- **What is being asked**
Reproduce the listing below verbatim, everything from its first line down to the line containing "Looking at the", and omit the pictures.

- **Dataset entries**

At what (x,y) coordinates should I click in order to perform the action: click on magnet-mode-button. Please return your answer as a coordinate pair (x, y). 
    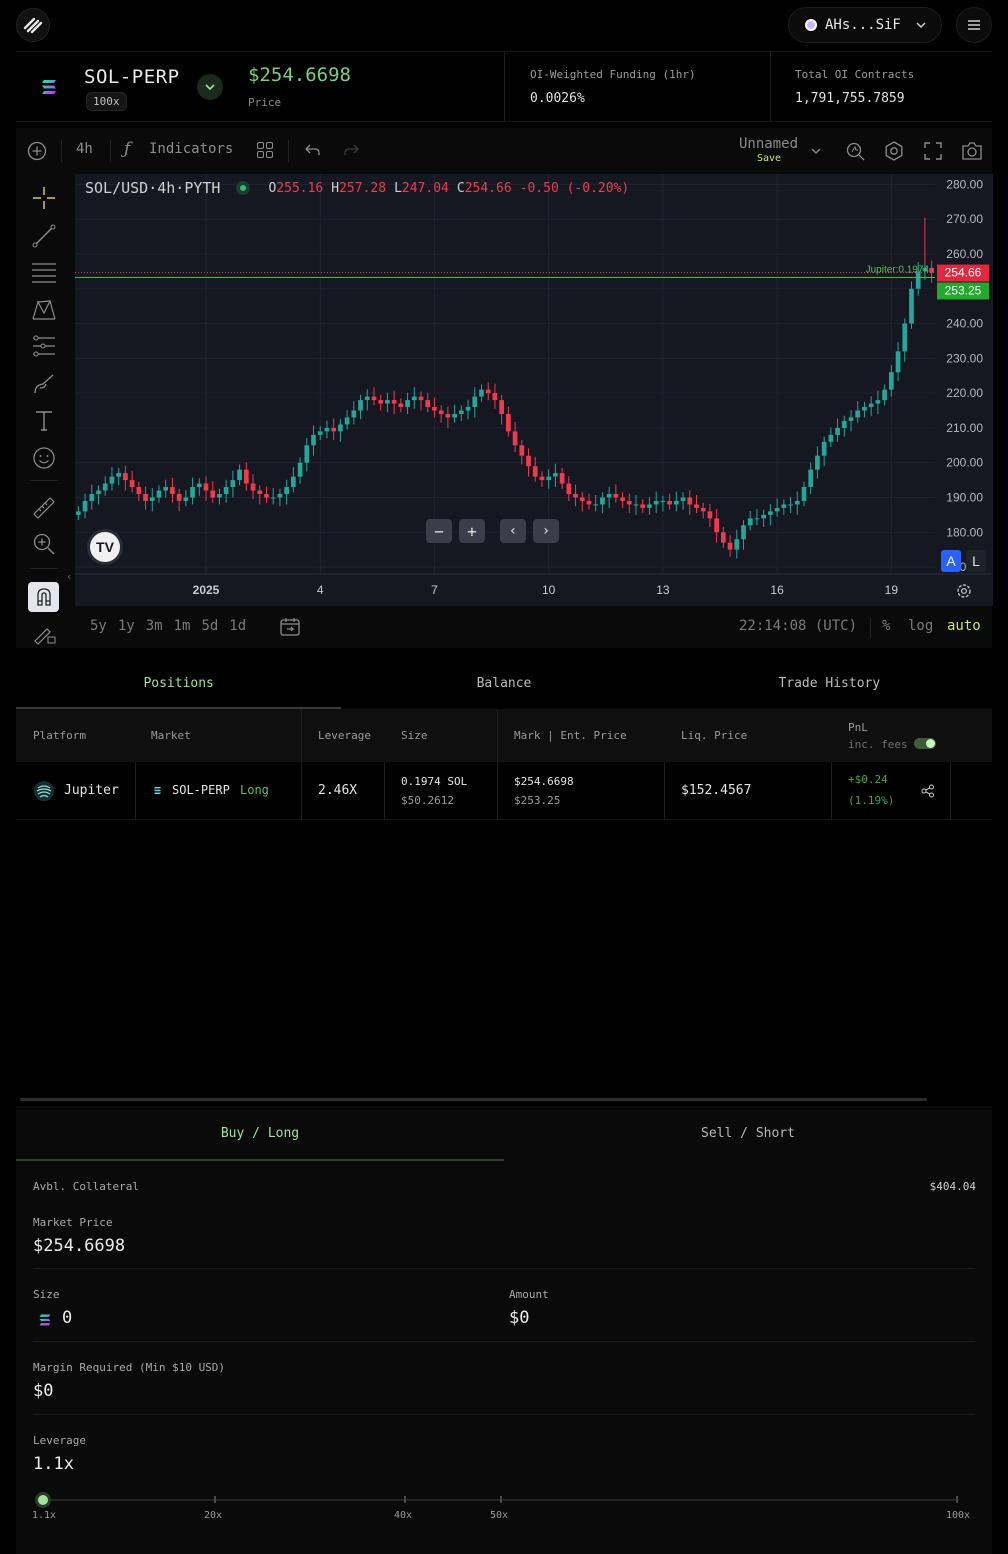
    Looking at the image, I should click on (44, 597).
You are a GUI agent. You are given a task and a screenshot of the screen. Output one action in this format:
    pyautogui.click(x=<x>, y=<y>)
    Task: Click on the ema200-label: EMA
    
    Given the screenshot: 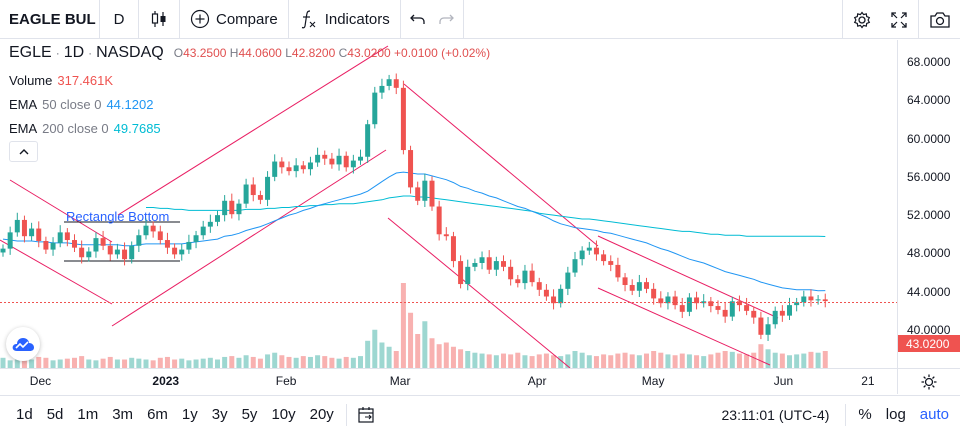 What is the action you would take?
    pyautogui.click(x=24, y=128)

- **Exercise answer**
At what (x,y) coordinates should I click in order to perform the action: click on magnet-mode-button. Please return your answer as a coordinate pair (x, y). 
    Looking at the image, I should click on (44, 597).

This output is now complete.